Where does the string "agent" occur in the records? Copy each line that holds it.
**** Dataset entries
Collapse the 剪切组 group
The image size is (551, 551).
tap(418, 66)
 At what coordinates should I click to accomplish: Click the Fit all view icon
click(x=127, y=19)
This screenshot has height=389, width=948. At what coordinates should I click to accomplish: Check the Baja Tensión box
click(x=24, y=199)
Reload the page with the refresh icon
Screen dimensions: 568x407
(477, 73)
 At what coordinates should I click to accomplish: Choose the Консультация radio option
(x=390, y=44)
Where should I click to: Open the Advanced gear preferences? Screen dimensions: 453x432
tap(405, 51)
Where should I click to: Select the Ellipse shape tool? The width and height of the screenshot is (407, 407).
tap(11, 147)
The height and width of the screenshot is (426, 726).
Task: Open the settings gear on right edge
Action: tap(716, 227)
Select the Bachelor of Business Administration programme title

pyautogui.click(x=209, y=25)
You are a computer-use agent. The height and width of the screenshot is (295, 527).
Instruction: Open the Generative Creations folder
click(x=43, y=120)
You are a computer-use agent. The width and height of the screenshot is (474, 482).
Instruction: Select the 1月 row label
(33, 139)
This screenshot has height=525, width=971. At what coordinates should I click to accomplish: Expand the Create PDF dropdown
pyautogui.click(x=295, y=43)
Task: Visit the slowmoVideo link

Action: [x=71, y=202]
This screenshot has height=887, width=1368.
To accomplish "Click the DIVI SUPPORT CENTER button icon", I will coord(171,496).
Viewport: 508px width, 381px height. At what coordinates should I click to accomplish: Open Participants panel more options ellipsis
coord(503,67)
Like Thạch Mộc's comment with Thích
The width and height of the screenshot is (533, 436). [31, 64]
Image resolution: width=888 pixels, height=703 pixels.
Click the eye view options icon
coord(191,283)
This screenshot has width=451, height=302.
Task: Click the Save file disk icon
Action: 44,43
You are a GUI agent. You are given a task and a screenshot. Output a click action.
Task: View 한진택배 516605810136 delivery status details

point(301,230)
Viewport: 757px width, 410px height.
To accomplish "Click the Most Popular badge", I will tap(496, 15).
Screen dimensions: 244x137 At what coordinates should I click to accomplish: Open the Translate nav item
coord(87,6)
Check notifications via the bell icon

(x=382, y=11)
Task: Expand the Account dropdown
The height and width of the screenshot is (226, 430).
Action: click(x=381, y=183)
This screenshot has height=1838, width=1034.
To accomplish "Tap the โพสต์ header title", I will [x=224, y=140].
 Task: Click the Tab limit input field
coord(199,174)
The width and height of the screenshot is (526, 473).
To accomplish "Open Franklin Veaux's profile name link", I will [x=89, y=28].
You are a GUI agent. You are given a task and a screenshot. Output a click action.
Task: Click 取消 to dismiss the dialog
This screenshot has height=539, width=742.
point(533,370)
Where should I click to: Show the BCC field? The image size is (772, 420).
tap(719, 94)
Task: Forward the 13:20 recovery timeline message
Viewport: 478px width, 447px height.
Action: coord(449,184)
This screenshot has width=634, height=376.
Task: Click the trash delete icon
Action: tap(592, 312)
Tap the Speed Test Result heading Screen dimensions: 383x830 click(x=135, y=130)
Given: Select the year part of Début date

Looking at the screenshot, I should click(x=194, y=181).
********
Result of this task –
You are a computer-use agent. The height and width of the screenshot is (295, 527).
You are a computer-use agent. The width and height of the screenshot is (474, 482).
You are a GUI agent. You are given a task and a screenshot. Output a click action.
You are a GUI agent. You are given a task and a screenshot. Output a click action.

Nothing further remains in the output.